One piece of the New Consensus mission is to get America and other countries in economic decline excited about making things again and show them how to picture how nations can intentionally build a prosperous means of making a living with room for everyone to participate. In a post last week, I cheered President Biden for saying he wants to build back America's manufacturing base but explained that his policies on that front amount to little more than “thoughts and prayers.” In my next post, I will show how a president has the power to create new industries and make old ones competitive again—all as part of a sweeping conversion to a zero-emissions, high-wage economy. But some readers asked why manufacturing was needed in a modern country like the United States. Isn’t manufacturing something we appropriately started to leave behind in the 19th century? Isn’t it just for low-wage countries? I realized I needed to back up and explain why America, like every nation, requires a large, healthy manufacturing base.
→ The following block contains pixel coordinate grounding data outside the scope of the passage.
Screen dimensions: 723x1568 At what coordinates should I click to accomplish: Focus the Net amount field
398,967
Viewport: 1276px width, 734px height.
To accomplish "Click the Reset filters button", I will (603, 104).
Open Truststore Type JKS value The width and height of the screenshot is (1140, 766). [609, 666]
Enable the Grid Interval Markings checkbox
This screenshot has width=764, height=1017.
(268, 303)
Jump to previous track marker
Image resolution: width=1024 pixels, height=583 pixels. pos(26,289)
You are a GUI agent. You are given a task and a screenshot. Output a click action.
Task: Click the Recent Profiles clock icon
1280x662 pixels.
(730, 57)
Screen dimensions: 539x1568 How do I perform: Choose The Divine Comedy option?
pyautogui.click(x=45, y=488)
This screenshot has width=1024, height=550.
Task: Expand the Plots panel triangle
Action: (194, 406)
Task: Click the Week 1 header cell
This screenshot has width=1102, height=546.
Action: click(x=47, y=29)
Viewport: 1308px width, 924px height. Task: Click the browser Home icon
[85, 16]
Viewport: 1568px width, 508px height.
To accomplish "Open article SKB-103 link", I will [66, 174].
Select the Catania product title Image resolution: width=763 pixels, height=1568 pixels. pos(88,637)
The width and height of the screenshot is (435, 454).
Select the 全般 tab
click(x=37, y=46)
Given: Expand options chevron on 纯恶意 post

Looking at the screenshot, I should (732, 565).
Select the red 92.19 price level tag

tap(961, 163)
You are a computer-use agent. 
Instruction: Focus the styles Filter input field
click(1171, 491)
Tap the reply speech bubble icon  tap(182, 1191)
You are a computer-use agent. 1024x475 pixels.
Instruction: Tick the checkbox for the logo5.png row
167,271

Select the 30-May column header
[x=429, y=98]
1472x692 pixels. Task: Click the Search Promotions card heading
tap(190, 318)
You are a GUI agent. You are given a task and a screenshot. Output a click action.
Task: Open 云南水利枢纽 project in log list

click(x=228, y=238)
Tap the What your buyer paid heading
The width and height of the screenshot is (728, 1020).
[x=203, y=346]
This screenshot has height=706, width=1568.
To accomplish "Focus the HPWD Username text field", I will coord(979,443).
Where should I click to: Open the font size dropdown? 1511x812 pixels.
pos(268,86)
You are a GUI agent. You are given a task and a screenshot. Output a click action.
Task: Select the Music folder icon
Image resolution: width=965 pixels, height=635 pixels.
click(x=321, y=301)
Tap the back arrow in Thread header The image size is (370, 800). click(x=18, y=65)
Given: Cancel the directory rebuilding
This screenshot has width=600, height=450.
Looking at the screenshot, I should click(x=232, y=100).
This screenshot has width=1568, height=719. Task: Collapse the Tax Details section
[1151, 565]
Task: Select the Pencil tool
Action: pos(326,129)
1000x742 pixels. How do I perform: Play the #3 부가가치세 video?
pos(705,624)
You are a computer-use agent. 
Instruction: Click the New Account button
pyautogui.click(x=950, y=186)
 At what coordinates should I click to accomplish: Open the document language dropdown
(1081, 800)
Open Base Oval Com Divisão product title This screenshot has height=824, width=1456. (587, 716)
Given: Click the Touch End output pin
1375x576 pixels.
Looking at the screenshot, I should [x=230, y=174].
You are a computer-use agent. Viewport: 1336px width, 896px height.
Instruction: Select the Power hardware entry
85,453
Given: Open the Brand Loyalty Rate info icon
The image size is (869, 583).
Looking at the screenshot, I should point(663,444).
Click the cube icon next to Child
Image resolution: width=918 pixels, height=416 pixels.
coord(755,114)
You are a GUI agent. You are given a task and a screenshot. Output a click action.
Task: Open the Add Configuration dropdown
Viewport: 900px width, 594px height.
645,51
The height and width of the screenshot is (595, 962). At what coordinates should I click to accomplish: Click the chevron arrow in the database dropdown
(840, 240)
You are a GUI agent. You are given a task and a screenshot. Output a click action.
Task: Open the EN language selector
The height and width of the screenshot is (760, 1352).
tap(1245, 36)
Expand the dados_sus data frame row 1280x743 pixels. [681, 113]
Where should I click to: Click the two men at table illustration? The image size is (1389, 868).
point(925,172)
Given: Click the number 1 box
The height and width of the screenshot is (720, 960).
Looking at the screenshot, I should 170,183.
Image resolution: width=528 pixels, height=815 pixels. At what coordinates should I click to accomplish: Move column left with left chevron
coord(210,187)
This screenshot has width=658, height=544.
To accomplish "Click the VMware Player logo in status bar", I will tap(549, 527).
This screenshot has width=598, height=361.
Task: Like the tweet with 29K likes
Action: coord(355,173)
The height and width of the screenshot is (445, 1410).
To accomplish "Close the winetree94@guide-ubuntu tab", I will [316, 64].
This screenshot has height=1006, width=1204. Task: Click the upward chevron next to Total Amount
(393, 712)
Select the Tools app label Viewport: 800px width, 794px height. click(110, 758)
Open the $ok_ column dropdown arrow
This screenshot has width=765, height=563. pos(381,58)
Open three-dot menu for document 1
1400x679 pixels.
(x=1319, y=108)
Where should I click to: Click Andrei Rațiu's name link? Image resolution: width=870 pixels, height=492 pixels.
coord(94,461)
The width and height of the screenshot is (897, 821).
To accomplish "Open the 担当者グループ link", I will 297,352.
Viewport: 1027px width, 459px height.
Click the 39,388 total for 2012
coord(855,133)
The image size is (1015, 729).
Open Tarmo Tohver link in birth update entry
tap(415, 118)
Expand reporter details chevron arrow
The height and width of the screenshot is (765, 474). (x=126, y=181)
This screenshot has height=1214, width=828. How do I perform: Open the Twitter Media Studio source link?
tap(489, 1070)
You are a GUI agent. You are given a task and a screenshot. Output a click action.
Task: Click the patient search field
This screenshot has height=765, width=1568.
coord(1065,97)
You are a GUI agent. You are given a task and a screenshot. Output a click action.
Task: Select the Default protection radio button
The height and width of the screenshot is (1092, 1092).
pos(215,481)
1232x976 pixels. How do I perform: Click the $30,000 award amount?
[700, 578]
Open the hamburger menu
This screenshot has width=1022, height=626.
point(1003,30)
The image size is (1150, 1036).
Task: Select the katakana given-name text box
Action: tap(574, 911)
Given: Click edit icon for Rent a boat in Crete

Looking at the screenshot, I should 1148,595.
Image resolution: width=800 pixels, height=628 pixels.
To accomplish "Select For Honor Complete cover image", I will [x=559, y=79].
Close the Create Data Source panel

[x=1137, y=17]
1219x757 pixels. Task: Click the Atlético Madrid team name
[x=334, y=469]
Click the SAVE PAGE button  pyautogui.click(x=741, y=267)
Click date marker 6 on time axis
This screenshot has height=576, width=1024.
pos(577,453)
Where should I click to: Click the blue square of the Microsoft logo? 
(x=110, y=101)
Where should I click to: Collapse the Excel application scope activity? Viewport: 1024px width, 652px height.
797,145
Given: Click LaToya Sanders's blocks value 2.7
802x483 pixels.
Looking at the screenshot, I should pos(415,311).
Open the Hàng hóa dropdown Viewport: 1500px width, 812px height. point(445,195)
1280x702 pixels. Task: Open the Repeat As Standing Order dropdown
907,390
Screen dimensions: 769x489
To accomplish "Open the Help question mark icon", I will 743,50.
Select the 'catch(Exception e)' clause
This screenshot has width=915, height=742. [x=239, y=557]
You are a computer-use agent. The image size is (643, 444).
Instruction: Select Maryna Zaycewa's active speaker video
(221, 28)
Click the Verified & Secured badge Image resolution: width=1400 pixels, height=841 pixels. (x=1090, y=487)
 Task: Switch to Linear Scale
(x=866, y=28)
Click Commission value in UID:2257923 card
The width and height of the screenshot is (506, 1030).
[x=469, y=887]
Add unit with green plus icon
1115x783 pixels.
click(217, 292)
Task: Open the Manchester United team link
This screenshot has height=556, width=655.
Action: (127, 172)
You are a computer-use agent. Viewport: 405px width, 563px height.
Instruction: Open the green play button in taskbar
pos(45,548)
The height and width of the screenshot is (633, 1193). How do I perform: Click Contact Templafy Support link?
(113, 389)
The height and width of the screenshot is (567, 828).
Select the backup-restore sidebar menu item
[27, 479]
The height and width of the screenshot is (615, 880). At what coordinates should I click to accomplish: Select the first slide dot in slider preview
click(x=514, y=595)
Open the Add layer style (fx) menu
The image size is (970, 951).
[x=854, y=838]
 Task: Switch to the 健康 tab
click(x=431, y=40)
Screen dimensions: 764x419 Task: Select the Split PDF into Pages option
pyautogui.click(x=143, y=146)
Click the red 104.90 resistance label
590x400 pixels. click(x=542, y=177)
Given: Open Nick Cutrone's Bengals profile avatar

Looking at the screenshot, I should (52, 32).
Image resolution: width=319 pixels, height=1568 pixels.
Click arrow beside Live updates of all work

There’s a simple reason why manufacturing is necessary for creating prosperity: Prosperity has a lot to do with having essential and nice things—like antibiotics, MRI machines, heaters, roofs, and roads—and those things are manufactured. If you don’t manufacture the things you need, then you need to make something equally valuable to trade for them. That sounds easy because we can think of many useful things that we make in America that are more valuable than mundane manufactured things like Hollywood movies and Microsoft Windows.

The problem is that we need such a vast amount of mundane manufactured things every day to live our prosperous lives. It turns out that, perhaps counterintuitively, the nations that make our stuff don’t want an equivalent amount of our movies and software. Once they’ve taken all the intangible goods we have to offer, we find that we still want more of their manufactured goods, but we’re sitting there with nothing left to trade.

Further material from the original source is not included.